Saved data entries:
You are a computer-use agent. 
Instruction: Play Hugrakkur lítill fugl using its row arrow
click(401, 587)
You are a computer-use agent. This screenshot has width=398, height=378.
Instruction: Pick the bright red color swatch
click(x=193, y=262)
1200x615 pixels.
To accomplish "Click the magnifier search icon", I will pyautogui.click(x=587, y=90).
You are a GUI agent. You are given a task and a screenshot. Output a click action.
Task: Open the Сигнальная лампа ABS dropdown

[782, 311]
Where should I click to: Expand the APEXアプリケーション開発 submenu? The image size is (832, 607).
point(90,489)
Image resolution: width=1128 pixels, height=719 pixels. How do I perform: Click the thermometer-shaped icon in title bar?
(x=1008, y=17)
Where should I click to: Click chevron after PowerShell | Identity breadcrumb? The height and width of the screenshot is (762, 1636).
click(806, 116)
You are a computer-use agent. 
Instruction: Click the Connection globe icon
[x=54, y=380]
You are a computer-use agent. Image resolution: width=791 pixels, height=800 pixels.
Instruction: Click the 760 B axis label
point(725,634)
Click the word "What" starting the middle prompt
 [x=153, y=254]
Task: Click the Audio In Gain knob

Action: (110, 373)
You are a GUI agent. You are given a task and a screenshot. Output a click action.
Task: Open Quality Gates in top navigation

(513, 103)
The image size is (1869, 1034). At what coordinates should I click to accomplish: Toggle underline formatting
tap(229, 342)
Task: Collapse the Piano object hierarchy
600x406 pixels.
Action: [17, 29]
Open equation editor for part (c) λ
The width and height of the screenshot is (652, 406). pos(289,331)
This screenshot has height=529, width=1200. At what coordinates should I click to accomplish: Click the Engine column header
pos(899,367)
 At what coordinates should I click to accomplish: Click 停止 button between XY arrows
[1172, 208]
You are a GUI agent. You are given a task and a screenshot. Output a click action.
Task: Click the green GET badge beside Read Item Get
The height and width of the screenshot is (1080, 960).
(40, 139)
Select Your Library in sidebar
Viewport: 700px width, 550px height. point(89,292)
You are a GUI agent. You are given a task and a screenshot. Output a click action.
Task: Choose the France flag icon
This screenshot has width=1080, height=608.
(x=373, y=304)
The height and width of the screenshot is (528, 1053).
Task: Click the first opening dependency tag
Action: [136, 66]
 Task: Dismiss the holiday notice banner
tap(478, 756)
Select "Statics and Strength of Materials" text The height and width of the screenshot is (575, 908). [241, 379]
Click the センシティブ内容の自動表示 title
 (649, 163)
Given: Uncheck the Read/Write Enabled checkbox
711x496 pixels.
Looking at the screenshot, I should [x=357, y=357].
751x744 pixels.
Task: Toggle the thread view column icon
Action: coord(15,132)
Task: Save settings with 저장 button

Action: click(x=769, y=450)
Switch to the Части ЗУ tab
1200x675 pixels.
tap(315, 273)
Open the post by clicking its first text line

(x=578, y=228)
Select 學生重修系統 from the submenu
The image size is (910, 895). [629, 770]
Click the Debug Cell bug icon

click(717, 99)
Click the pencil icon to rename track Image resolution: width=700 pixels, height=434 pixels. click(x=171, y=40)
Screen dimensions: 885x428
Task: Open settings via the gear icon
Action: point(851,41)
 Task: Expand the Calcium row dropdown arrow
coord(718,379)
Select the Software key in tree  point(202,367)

◆ What the task asks ◆
Copy every line in the entries above that has the string "computer" in it.

◆ Solution ◆
You are a computer-use agent. 
You are a computer-use agent. This screenshot has width=398, height=378.
You are a computer-use agent. 
You are a computer-use agent. Image resolution: width=791 pixels, height=800 pixels.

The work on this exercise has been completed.